── Extracted records

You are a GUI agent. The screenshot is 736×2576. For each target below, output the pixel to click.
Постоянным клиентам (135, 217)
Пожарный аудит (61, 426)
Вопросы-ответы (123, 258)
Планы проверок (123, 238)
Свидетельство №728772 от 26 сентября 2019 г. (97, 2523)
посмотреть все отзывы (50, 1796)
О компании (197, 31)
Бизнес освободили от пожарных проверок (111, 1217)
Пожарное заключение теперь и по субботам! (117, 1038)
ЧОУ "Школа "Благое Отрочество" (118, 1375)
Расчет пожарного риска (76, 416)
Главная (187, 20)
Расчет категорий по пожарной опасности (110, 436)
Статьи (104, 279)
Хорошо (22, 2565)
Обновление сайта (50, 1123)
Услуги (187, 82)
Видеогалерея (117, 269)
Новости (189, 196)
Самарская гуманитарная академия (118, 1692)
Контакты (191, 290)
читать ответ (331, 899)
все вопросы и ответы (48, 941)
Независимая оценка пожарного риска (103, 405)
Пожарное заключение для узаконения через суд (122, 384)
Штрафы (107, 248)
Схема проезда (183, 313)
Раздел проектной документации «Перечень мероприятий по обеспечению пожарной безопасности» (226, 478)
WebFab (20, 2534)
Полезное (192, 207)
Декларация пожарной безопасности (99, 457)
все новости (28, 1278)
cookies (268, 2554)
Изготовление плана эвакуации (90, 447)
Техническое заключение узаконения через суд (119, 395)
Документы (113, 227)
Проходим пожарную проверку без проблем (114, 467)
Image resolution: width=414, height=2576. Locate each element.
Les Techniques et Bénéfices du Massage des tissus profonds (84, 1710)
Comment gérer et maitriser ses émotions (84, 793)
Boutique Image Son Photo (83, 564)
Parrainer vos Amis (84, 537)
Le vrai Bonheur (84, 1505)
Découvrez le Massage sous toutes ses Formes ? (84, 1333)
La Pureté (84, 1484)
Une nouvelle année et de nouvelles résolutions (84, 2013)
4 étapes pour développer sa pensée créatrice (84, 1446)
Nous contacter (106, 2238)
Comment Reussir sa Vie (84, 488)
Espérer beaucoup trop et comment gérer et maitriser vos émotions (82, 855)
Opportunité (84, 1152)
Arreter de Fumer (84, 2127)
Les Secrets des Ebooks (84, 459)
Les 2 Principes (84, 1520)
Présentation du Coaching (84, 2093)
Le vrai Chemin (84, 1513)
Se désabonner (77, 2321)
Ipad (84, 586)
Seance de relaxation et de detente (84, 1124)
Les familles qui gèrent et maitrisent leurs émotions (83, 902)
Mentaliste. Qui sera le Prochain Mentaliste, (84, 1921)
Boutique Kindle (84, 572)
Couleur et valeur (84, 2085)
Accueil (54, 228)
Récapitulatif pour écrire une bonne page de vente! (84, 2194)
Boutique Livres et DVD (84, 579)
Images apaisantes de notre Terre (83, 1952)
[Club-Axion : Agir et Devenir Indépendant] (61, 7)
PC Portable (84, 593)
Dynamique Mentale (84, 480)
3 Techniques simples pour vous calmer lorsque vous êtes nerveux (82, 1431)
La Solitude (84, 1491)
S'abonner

────

__How to complete this task__. Would you output the material above once more, exactly as given?

__Response to this task__.
You are a GUI agent. The screenshot is 736×2576. For each target below, output the pixel to click.
Постоянным клиентам (135, 217)
Пожарный аудит (61, 426)
Вопросы-ответы (123, 258)
Планы проверок (123, 238)
Свидетельство №728772 от 26 сентября 2019 г. (97, 2523)
посмотреть все отзывы (50, 1796)
О компании (197, 31)
Бизнес освободили от пожарных проверок (111, 1217)
Пожарное заключение теперь и по субботам! (117, 1038)
ЧОУ "Школа "Благое Отрочество" (118, 1375)
Расчет пожарного риска (76, 416)
Главная (187, 20)
Расчет категорий по пожарной опасности (110, 436)
Статьи (104, 279)
Хорошо (22, 2565)
Обновление сайта (50, 1123)
Услуги (187, 82)
Видеогалерея (117, 269)
Новости (189, 196)
Самарская гуманитарная академия (118, 1692)
Контакты (191, 290)
читать ответ (331, 899)
все вопросы и ответы (48, 941)
Независимая оценка пожарного риска (103, 405)
Пожарное заключение для узаконения через суд (122, 384)
Штрафы (107, 248)
Схема проезда (183, 313)
Раздел проектной документации «Перечень мероприятий по обеспечению пожарной безопасности» (226, 478)
WebFab (20, 2534)
Полезное (192, 207)
Декларация пожарной безопасности (99, 457)
все новости (28, 1278)
cookies (268, 2554)
Изготовление плана эвакуации (90, 447)
Техническое заключение узаконения через суд (119, 395)
Документы (113, 227)
Проходим пожарную проверку без проблем (114, 467)
Image resolution: width=414, height=2576. Locate each element.
Les Techniques et Bénéfices du Massage des tissus profonds (84, 1710)
Comment gérer et maitriser ses émotions (84, 793)
Boutique Image Son Photo (83, 564)
Parrainer vos Amis (84, 537)
Le vrai Bonheur (84, 1505)
Découvrez le Massage sous toutes ses Formes ? (84, 1333)
La Pureté (84, 1484)
Une nouvelle année et de nouvelles résolutions (84, 2013)
4 étapes pour développer sa pensée créatrice (84, 1446)
Nous contacter (106, 2238)
Comment Reussir sa Vie (84, 488)
Espérer beaucoup trop et comment gérer et maitriser vos émotions (82, 855)
Opportunité (84, 1152)
Arreter de Fumer (84, 2127)
Les Secrets des Ebooks (84, 459)
Les 2 Principes (84, 1520)
Présentation du Coaching (84, 2093)
Le vrai Chemin (84, 1513)
Se désabonner (77, 2321)
Ipad (84, 586)
Seance de relaxation et de detente (84, 1124)
Les familles qui gèrent et maitrisent leurs émotions (83, 902)
Mentaliste. Qui sera le Prochain Mentaliste, (84, 1921)
Boutique Kindle (84, 572)
Couleur et valeur (84, 2085)
Accueil (54, 228)
Récapitulatif pour écrire une bonne page de vente! (84, 2194)
Boutique Livres et DVD (84, 579)
Images apaisantes de notre Terre (83, 1952)
[Club-Axion : Agir et Devenir Indépendant] (61, 7)
PC Portable (84, 593)
Dynamique Mentale (84, 480)
3 Techniques simples pour vous calmer lorsque vous êtes nerveux (82, 1431)
La Solitude (84, 1491)
S'abonner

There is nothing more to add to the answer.